Q. I live in a subdivision with 400 townhomes and a fair amount of grass that the HOA maintains. The lawn crew does a couple of things that I question. They keep the grass mowed pretty short; 1-1/2 inches. Shouldn't they wait until it gets about 3 inches and then cut only 1 inch off? Wouldn't this minimize evaporation? They are collecting the clippings and discarding them. Wouldn't it be better for the lawn if the clippings fall back on the grass? Doesn't the nitrogen recycle back into the lawn?
A. They should be recycling the clippings back into the lawn and mowing higher. This will require that they use recycling mowers, a special blend of fertilizer with half of its nitrogen in the slow release form and closer lawn management.
Mow tall fescue no closer than 1 1/2 inch at any time and 2 inches is better. This gives them 1/2 inch of growth they can remove safely each mowing. These grass blades contain a lot of fertilizer that end up in the landfill so it is better to recycle them back into the lawn.
If removed clippings are an inch long, this tells me the nitrogen fertilizer applied is excessive. No more than 1/3 to 1/4 of the grass blades should be removed in one cutting. Measuring the average length of clippings is a good way to determine if nitrogen fertilizer is needed by a lawn or not.
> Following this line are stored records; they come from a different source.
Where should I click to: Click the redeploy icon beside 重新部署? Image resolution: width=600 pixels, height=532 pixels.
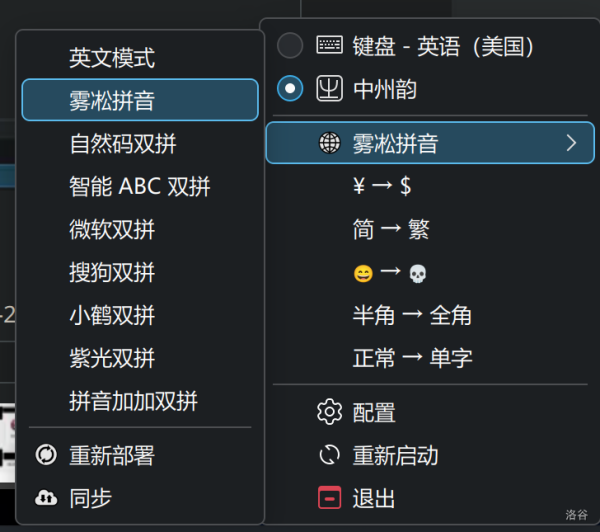46,455
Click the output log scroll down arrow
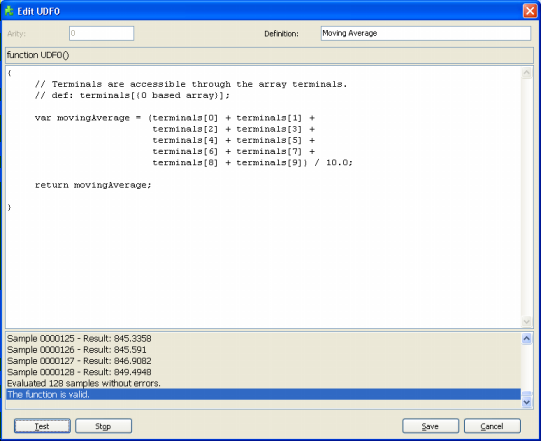Image resolution: width=541 pixels, height=441 pixels. point(527,402)
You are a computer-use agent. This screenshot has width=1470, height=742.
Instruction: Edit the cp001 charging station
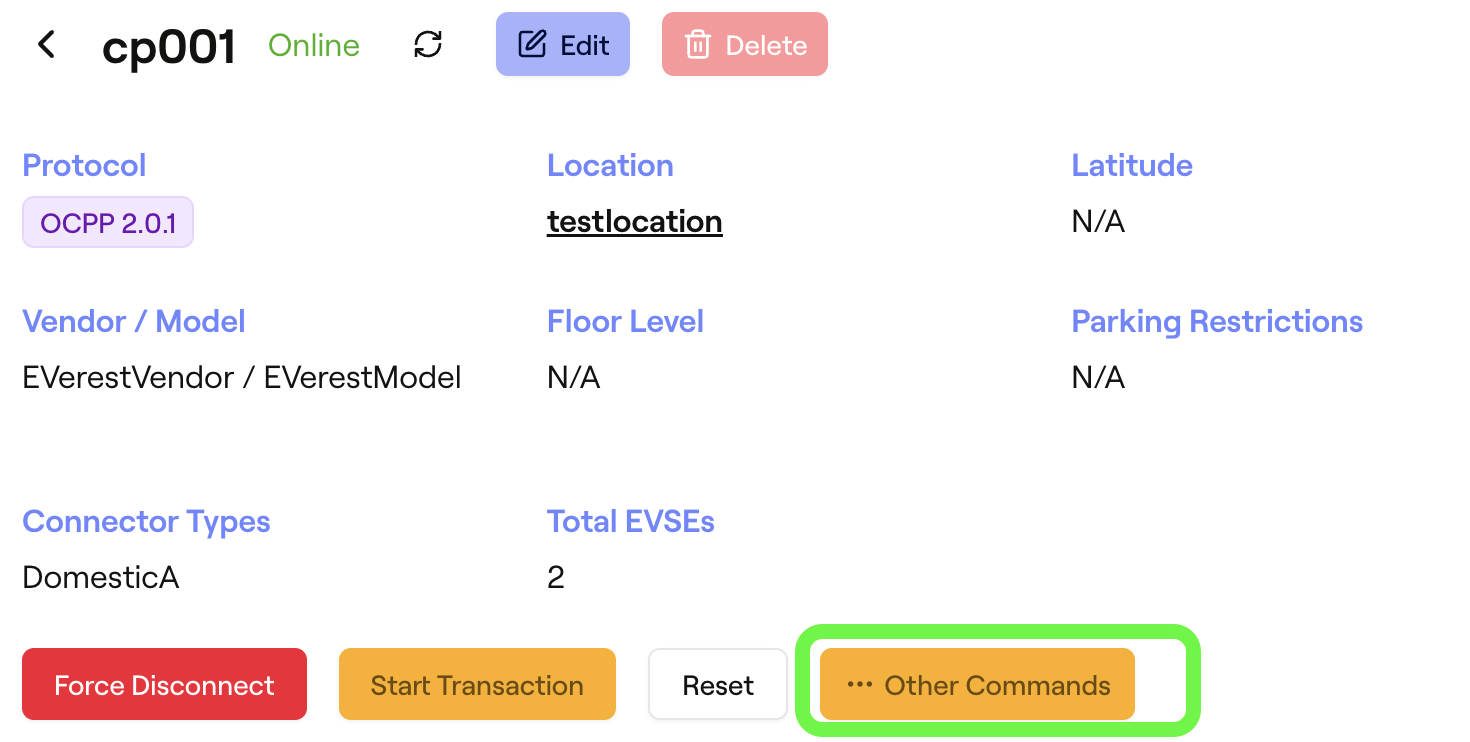(563, 45)
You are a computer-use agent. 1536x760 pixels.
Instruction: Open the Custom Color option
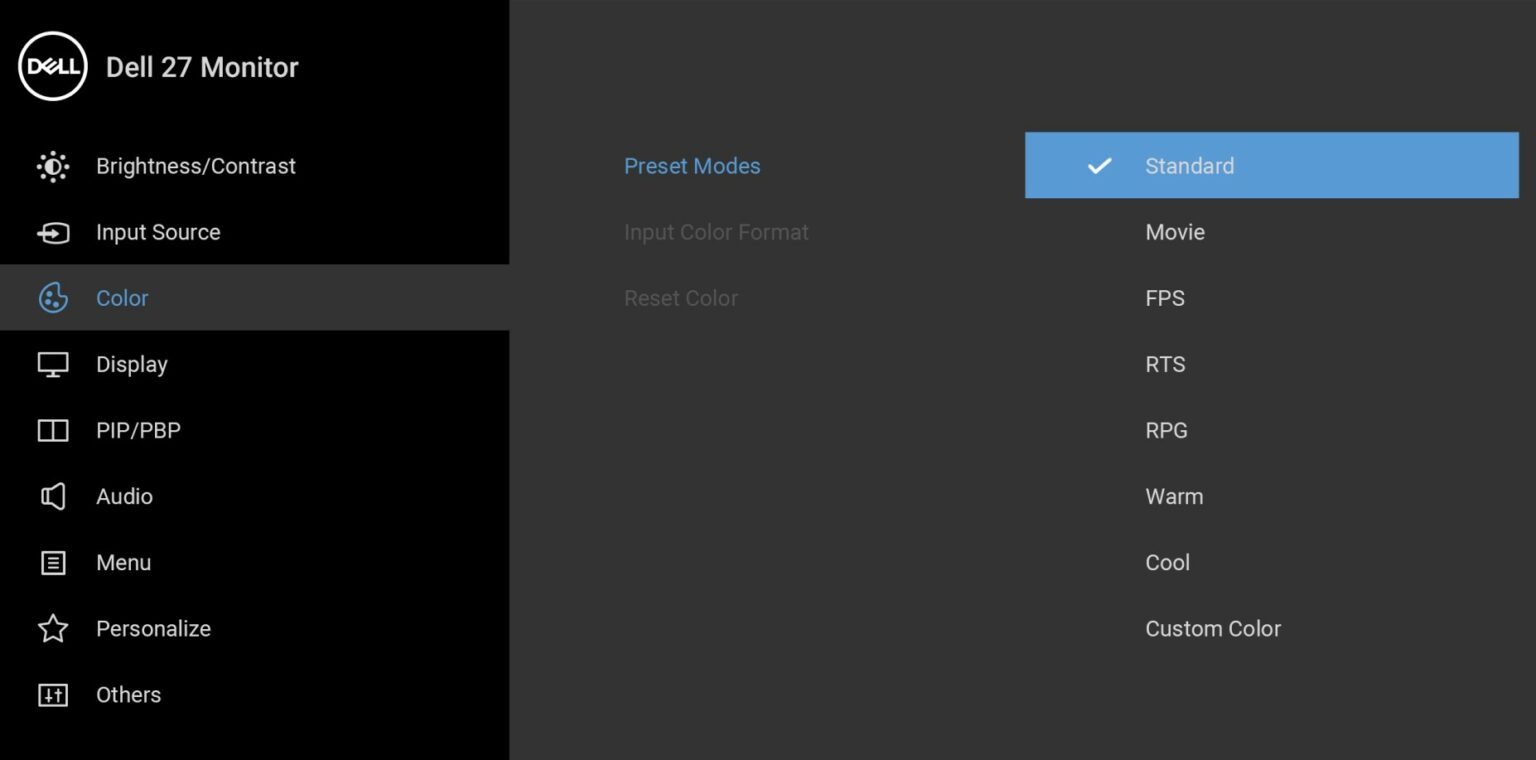[1212, 628]
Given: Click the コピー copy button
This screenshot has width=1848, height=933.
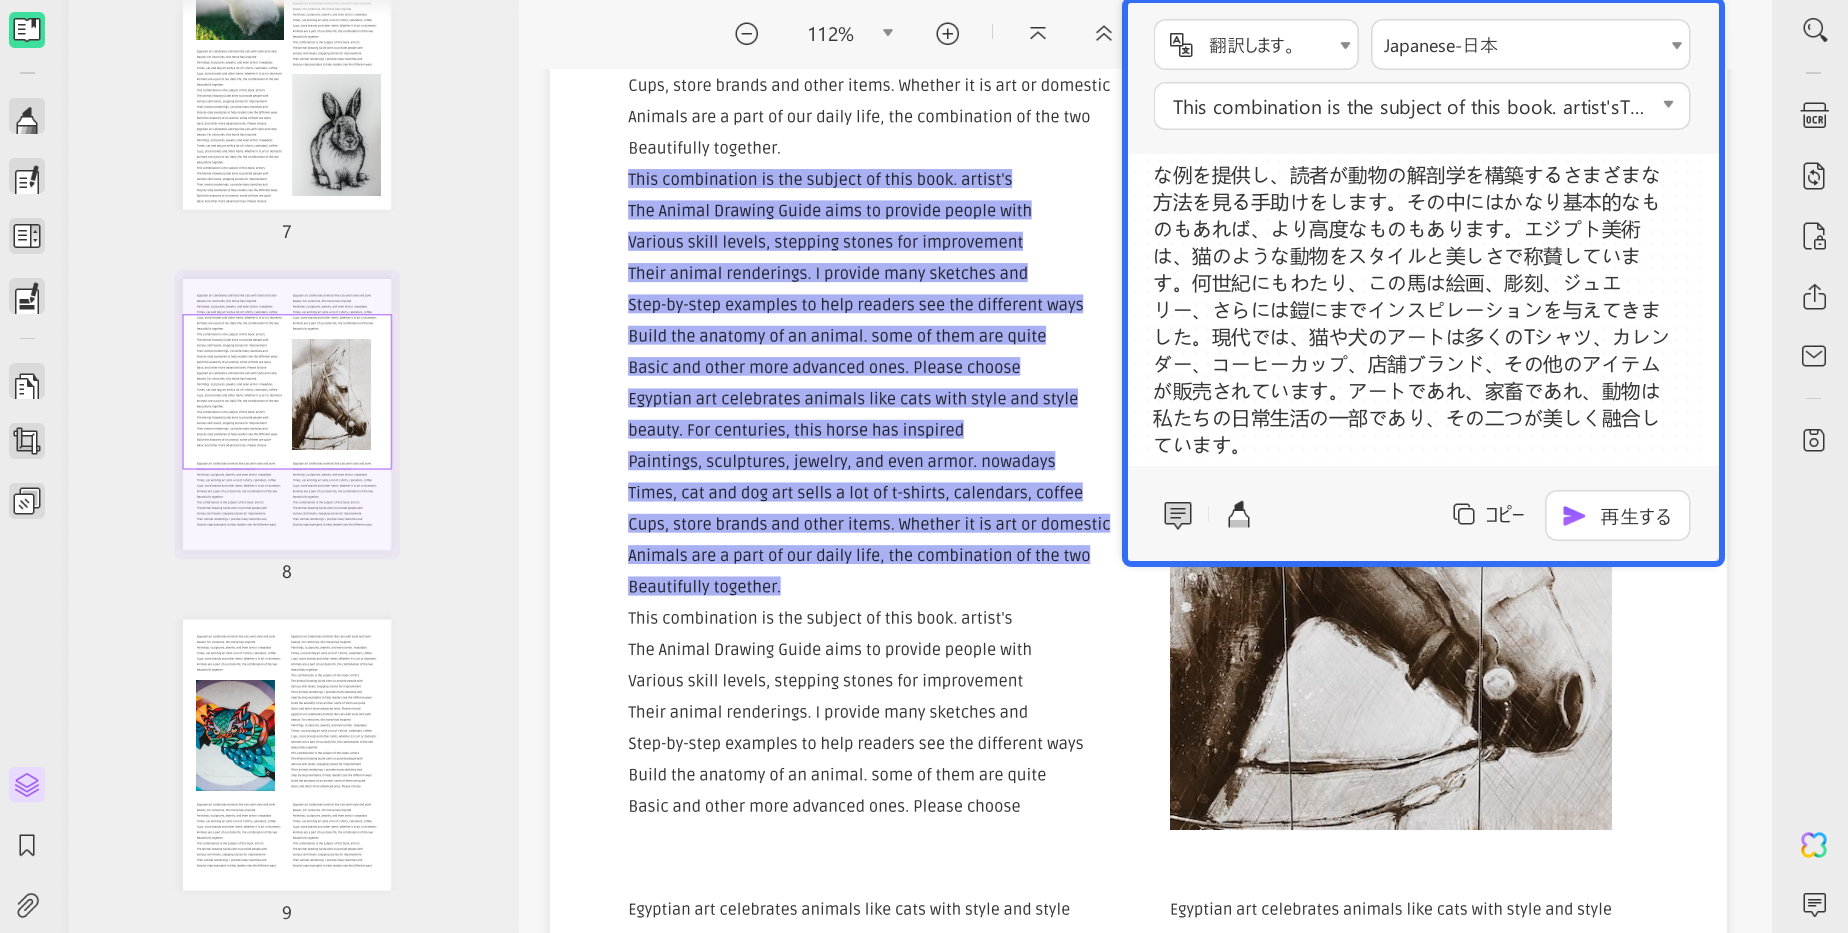Looking at the screenshot, I should [x=1489, y=514].
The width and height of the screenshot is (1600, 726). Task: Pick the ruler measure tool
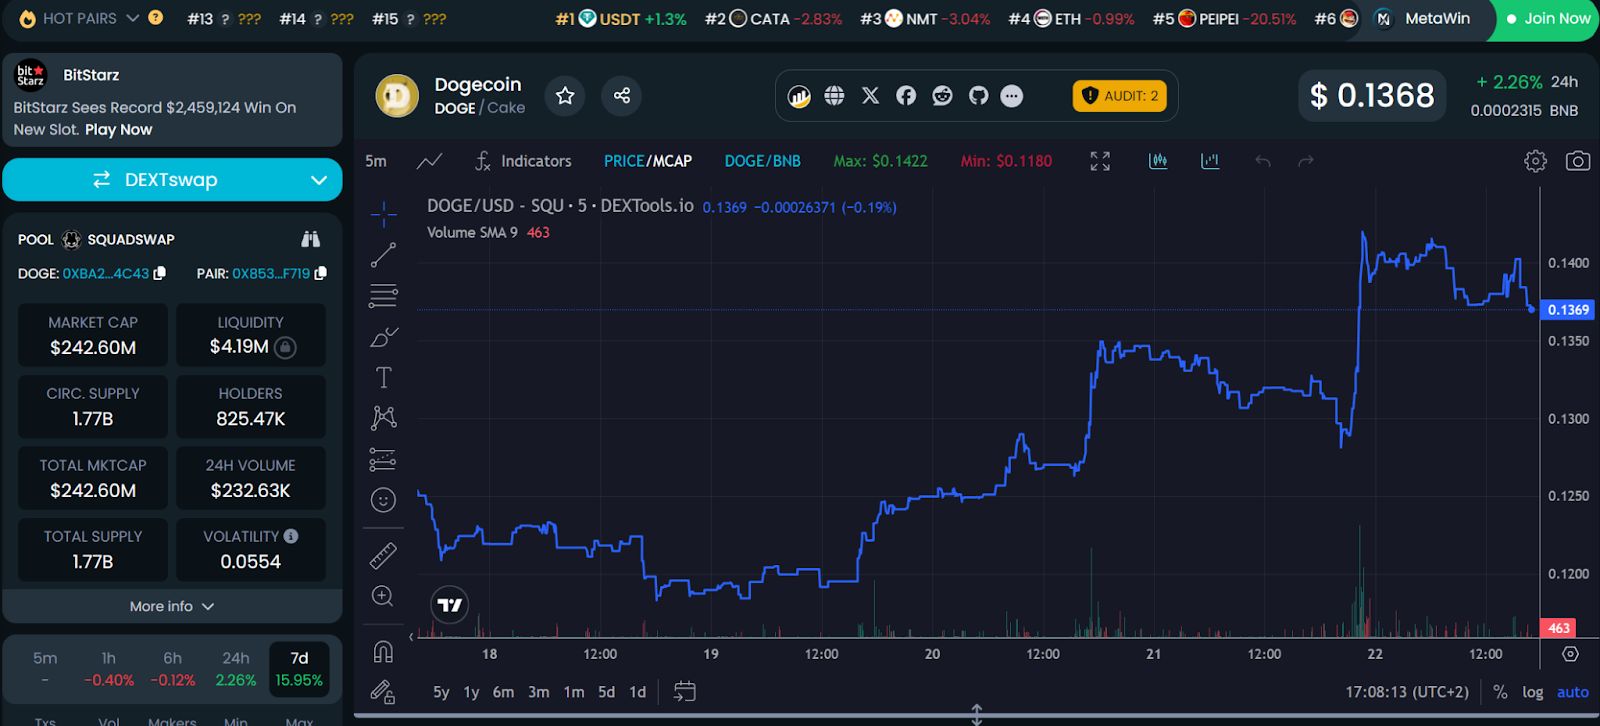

Mowing is important for controlling lawn diseases. Grasses are unique because they push growth from the bottom of the blade; the oldest growth is removed when mowing. Old-growth contains more disease problems than the newest growth.
Lawn clippings can and should be returned to the lawn. If they do this successfully they must use recycling mowers and a quality lawn fertilizer. Returning lawn clippings to the lawn substitutes for one fertilizer application every year. Recycling lawn clippings back into the lawn improves its general health because lawn clippings are composted back into the soil, releasing nutrients.
Recycling mowers have a unique blade and a unique deck design that provides greater lift and causes lawn clippings to be “chopped up” more effectively than with traditional mowers. Traditional mowers retrofitted with recycling blades will work but they are not as efficient as recycling mowers.
If a recycling program is done correctly, you will not see any residue from lawn clippings left on the lawn after mowing.
Fertilizers used with recycling mowers are unique. They must have a large percentage of their nitrogen in a slow release form or the fertilizer should be applied in much smaller quantities, more often. Their greater cost is offset because less fertilizer is required.
Where I don’t agree with you is on water conservation. The research is conclusive that lawns mowed higher use more water than lawns mowed shorter. However, lawns with a deeper root system are more drought tolerant. So it is a trade-off.
|Lawns that are mowed higher have deeper root systems. This makes them more drought tolerant but they also use more water.|
This is misleading because the difference in water use between a closely mowed lawn and one that is mowed taller is not large. It is more important to have an irrigation system that is designed and maintained correctly and water applied when winds are minimal and adjusting your lawn watering schedule monthly during the spring and fall months. Lower water use is tied more closely to management of the lawn and irrigation system, not the root depth of of lawn grasses.
Mowing a lawn higher has other benefits. Lawns mowed taller have deeper roots. Deeper rooting means better drought tolerance. Here is the rub. Improved drought tolerance alone has no relationship to low water use. It could be argued the opposite; they use more water.
|Water use of lawns in inches per day as the seasons change in Las Vegas. Months are January=1 and December=12|
Bottom line. Lawn maintenance companies should not be bagging lawn clippings but returning them to the lawn using recycling mowers. They must be careful in applying nitrogen to lawns. Over applying nitrogen fertilizers causes lawn recycling programs to fail.